A sociedade está dando claras amostras de como ela é frágil e que basta uma ordem dada pelas autoridades para quase todo mundo sair correndo em direção daquilo que acreditam poder preservar suas vidas confortáveis.

Sim, porque a histeria coletiva que toma conta das pessoas é menos por um senso de sobrevivência do que pelo medo de ter restringidos os luxos que o mundo contemporâneo oferece.

Percebam como são as pessoas com melhores condições materiais as que mais histéricas ficam. São nas sociedades mais acostumadas à abundância que os mercados esvaziam mais rapidamente. Quanto mais as pessoas acreditam que têm a perder, mais elas se sensibilizam contra os fatores que podem causar a diminuição de seus confortos.

E quando eu digo isso, englobo até pobres, que também tem seus pequenos confortos, dos quais, ainda que incomparavelmente menores que os dos ricos, não querem abrir mão.

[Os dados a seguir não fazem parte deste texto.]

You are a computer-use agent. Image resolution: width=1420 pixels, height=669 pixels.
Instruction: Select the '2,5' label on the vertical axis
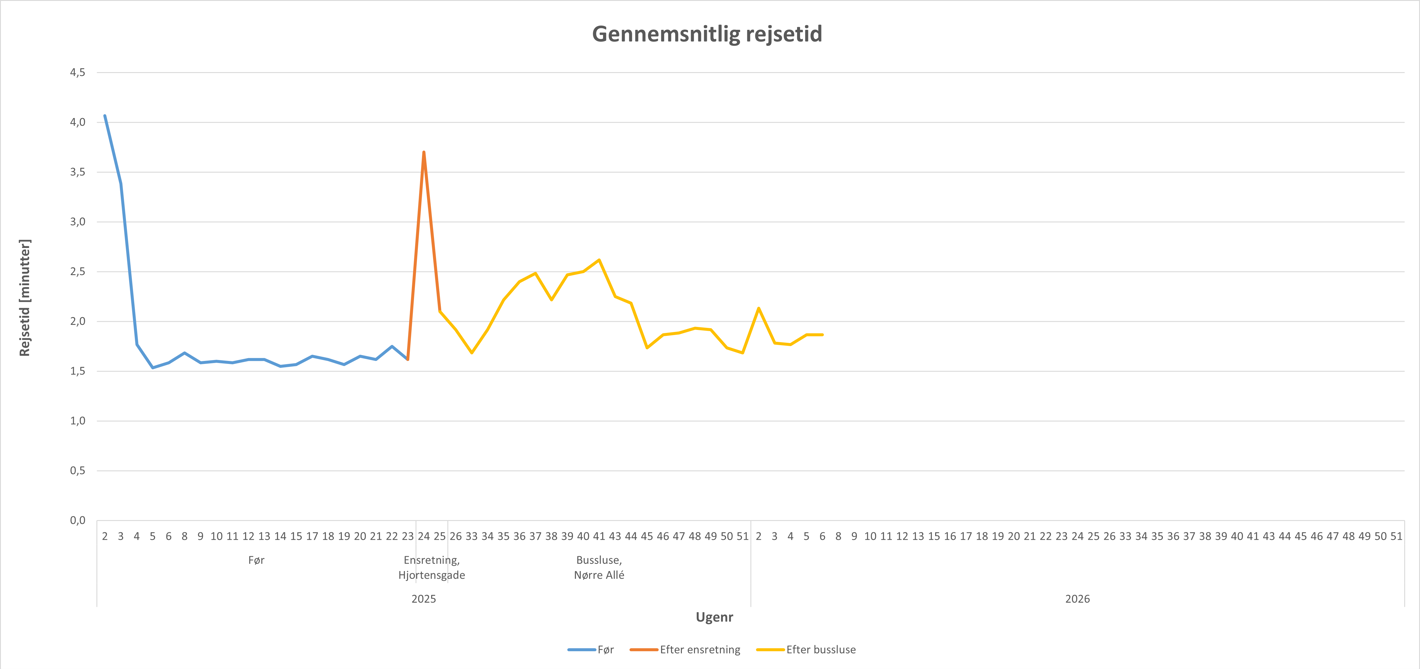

A pergunta que eu faço é: por que diante de tantos outros fatores de morte, muito mais violentos, as pessoas não se movimentam em massa para tentar proteger-se?

Simples! Por que esses outros fatores, apesar de serem mais letais, estão controlados socialmente, não afetando a vida cotidiana. Como são fatores que já foram absorvidos pela sociedade, ninguém deixa de viver sua vida normalmente. Por mais que as mortes por acidentes de carro, por exemplo, sejam absurdas, elas não afetam o dia-a-dia. Ninguém precisa abrir mão de nada por isso.

No entanto, diante do surto de uma nova doença, ainda que de letalidade inferior a outras, ninguém sabe o que fazer, levando a um efeito em cascata de desespero. Algo que cresce exponencialmente, não pela experiência de proximidade da morte, mas pela sensação de descontrole e pelo sentimento de falta de previsibilidade.

A consequência disso é que, ao testemunhar as atitudes transloucadas de auto-preservação dos outros, as pessoas começam a sentir que suas próprias vidas serão afetadas. Mas o medo delas não está no perigo de morte, que elas enfrentam todos os dias, em situações muito mais perigosas, mas da perda dos seus confortos diários.

Estamos tão acostumados com uma vida abundante, cheia de mimos e pequenos luxos que tornou-se impensável abandoná-los, ainda que por um tempo limitado. Ninguém quer ficar sem carne, sem papel higiênico, sem água quente, sem cerveja, nem que seja por alguns dias. Por isso, correm para os supermercados e enchem seus carrinhos para garantir que, durante a eventual crise, seus modos de vida não sofrerão o mínimo de impacto.

E tal atitude vai contagiando, de maneira muito mais rápida do que qualquer epidemia, o comportamento alheio, até tornar tudo um verdadeiro caos.